Pittsburgh City Council has approved a bill that will ban single-use plastic bags, reducing the distribution of nearly 110 million bags annually. Pittsburgh is the sixth municipality in the commonwealth to pass this kind of legislation, joining Philadelphia, West Chester and others. The ban was first proposed by Pittsburgh Councilwoman Erika Strassburger last fall, but was paused because of supply-chain and inflation concerns expressed by small businesses and community members. The bill, Strassburger said, had many issues that had to be worked out before it could become actionable legislation. Issues included enforcement of the ban, public education initiatives and the timing for when it would go into effect.
The ordinance, which will go into effect next year primarily impacts retailers and restaurants. Paper bags may be distributed at a cost of at least $0.10 per bag, and they must consist of at least 40% recycled post-consumer content. Shoppers who use cards or vouchers from either the Woman, Infants and Children program or an EBT transfer card will be exempted from the 10-cent fee. The bill also requires the city to develop a public education and business assistance plan to help with the transition, as well as a plan to distribute reusable bags to Pittsburgh residents.

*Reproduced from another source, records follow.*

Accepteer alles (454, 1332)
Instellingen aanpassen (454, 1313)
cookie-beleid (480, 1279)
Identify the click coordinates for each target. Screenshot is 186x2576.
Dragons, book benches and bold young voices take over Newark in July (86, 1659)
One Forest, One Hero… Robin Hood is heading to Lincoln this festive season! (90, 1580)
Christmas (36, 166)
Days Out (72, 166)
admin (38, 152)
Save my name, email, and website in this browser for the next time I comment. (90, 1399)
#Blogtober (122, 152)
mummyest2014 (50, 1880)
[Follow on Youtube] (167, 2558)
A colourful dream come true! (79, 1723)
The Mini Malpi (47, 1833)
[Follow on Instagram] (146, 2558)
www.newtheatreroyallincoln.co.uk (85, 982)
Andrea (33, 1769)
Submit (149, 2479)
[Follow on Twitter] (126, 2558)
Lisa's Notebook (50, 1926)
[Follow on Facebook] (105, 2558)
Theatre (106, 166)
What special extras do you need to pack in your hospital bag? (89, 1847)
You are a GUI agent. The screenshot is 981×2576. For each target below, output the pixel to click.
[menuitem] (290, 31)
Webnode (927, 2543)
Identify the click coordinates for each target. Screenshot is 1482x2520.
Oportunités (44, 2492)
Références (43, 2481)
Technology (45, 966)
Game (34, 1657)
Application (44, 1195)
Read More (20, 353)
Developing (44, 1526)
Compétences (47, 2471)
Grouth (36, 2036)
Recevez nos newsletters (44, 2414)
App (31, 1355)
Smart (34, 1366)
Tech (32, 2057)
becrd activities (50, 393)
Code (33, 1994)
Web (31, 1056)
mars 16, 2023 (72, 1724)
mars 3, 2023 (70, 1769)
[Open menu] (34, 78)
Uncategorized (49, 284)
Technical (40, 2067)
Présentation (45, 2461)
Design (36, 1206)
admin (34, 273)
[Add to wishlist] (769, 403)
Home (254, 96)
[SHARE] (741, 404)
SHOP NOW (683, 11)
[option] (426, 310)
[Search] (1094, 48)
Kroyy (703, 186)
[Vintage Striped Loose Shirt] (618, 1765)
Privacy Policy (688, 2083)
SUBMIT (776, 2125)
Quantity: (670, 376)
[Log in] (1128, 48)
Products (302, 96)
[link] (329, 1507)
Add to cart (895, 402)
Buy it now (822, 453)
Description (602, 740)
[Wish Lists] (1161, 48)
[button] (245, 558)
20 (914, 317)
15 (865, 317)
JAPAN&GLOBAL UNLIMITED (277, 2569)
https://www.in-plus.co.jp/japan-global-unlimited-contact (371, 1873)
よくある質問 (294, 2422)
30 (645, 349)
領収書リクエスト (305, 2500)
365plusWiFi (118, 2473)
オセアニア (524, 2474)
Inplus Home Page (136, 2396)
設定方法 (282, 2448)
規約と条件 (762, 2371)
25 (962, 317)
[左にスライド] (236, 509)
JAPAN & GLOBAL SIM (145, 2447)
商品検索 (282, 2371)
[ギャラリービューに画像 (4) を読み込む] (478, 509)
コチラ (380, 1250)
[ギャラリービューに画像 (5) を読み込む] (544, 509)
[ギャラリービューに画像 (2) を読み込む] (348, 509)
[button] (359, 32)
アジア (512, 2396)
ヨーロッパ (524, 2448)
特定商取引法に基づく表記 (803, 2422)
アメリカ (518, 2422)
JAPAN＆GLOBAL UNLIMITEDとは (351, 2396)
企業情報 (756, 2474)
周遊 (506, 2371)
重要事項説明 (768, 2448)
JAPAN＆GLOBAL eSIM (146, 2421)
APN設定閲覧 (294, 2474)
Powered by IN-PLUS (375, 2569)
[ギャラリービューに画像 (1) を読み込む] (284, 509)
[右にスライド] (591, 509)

“This landmark piece of legislation will sharply curtail litter, mitigate stormwater risk, reduce the amount of microplastics in our soil and water, improve the City’s recycling efficacy, and begin to break our dependence on fossil fuel-based products,” Strassburger said in a statement. “A dedicated group of stakeholders has been working for several months in order to craft an effective and equitable policy, and the feedback we received during working sessions was incorporated into a much-improved final bill.”